Beleza Smith tinha se levantado e aproximou-se para olhar Caninos Brancos.
Matt, quanto vale um bom cão de trenó? – perguntou Scott.
O condutor, ainda de joelhos e inclinado sobre Caninos Brancos, calculou por um momento.
Trezentos dólares – respondeu.
E quanto vale um todo estropiado como este? – perguntou Scott, cutucando Caninos Brancos com o pé.
Metade disso – foi o julgamento do condutor.
Scott virou-se para Beleza Smith.
Ouviu, sr. Animal? Vou tirar o cachorro de você, e vou lhe pagar cento e cinquenta por ele.
Abriu a carteira e contou as notas.
Beleza Smith pôs as mãos nas costas, recusando-se a tocar no dinheiro oferecido.
Não estou vendendo – disse.
Oh, sim, está – o outro lhe assegurou. – Porque eu estou comprando. Aqui está o dinheiro. O cachorro é meu.
Beleza Smith, as mãos ainda nas costas, começou a recuar.
Scott pulou na sua direção, o punho para trás para acertar outro soco. Beleza Smith encolheu-se esperando o golpe.
Tenho meus direitos – choramingou.
Você perdeu o direito de ser o dono desse cachorro – foi a resposta. – Vai pegar o dinheiro? Ou vou ter que lhe dar outro soco?
Está bem – falou Beleza Smith com a vivacidade do medo. – Mas pego o dinheiro sob protesto – acrescentou. – O cachorro é um tesouro. Não vou ser roubado. Um homem tem os seus direitos.
Correto – respondeu Scott, entregando-lhe o dinheiro. – Um homem tem os seus direitos. Mas você não é um homem. Você é um animal.
Espere até eu chegar a Dawson – ameaçou Beleza Smith. – Vou pôr a lei no seu encalço.
Se abrir a boca quando chegar a Dawson, vou mandar que o expulsem da cidade. Entendeu?
Beleza Smith respondeu com um resmungo.
Compreendeu? – o outro trovejou com uma ferocidade abrupta.
Sim – respondeu Beleza Smith, afastando-se encolhido.
Sim o quê?
Sim, senhor – rosnou Beleza Smith.
Cuidado!

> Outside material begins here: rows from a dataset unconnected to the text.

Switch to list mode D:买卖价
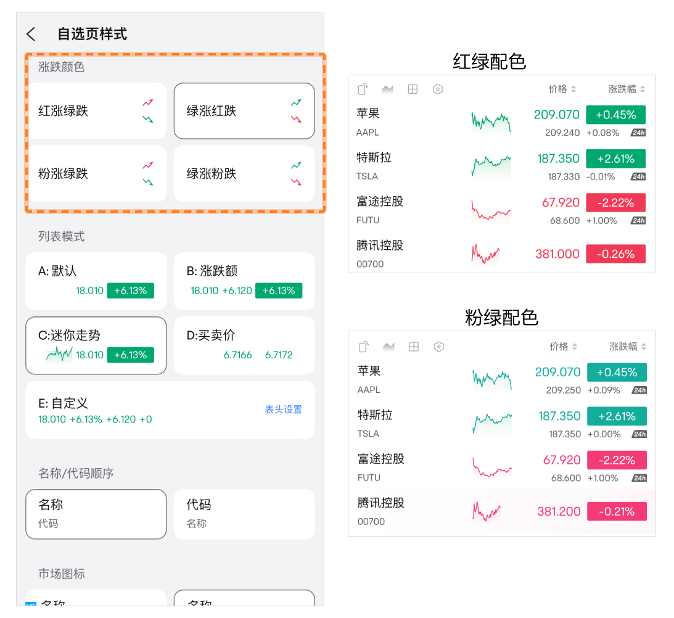click(244, 345)
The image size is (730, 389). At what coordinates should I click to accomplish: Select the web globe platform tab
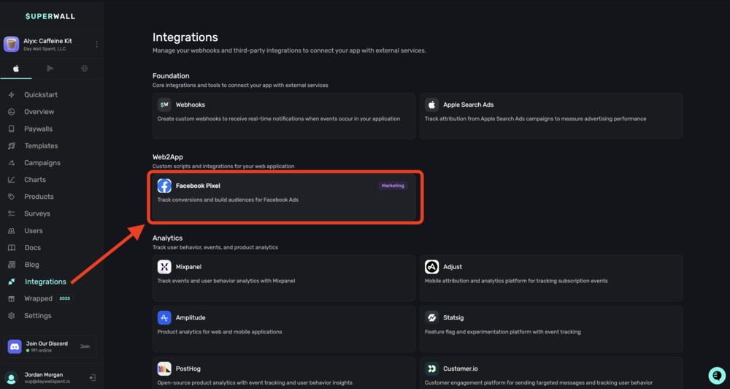(85, 69)
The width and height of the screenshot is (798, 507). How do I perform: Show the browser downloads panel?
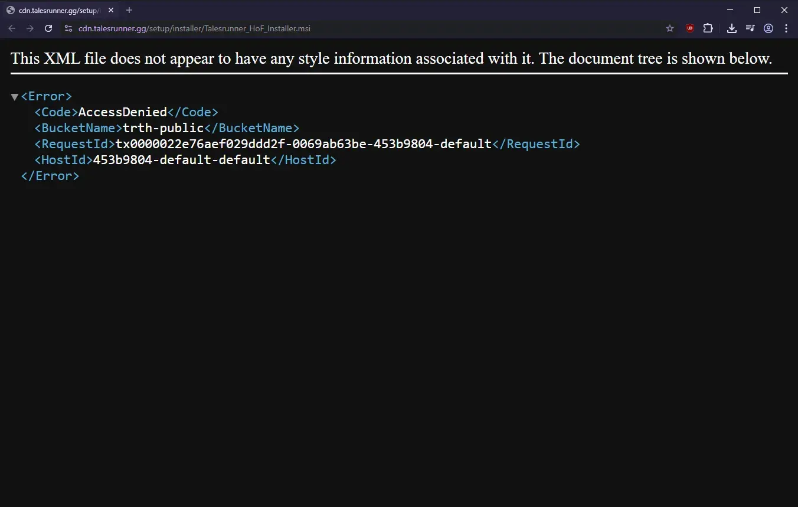(731, 28)
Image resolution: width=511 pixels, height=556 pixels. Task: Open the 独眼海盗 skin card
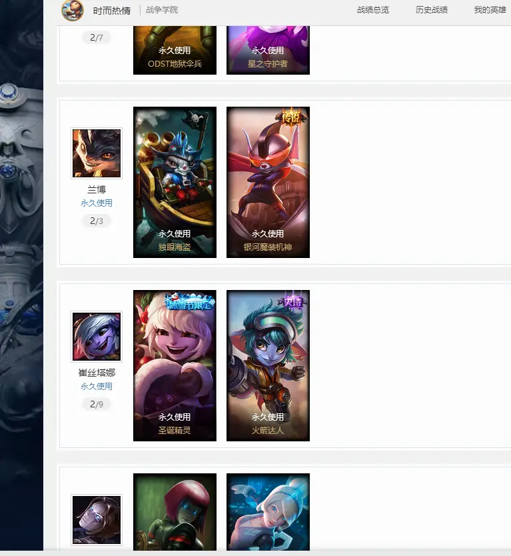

Ele morde! – alguém gritou, e uma gargalhada subiu no ar.
Scott deu-lhe as costas e voltou a ajudar o condutor, que estava cuidando de Caninos Brancos.
Alguns dos homens já partiam, outros ainda ficavam em grupos, observando e conversando. Tim Keenan juntou-se a um desses grupos.
Quem é esse trouxa? – perguntou. – Weedon Scott – alguém respondeu.
E quem diabos é Weedon Scott? – perguntou o carteador negociante.
Oh, um desses técnicos batutas das minas. Íntimo de todos os figurões. Se não quiser encrenca, fique longe dele, é o que digo. Tem ótimas relações com as autoridades. O Comissário do Ouro é um amigo especial seu.
Achei que devia ser alguém – foi o comentário do carteador. – É por isso que não pus as mãos nele no início.